* [Exercise prompt]:
Transcribe all the entries that follow, leaving nothing out.

[Information supplied — start]

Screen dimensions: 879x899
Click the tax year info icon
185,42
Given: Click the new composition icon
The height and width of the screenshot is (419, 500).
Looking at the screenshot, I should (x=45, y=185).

[Information supplied — finish]

* [Output for this task]:
Screen dimensions: 879x899
Click the tax year info icon
185,42
Given: Click the new composition icon
The height and width of the screenshot is (419, 500).
Looking at the screenshot, I should (x=45, y=185).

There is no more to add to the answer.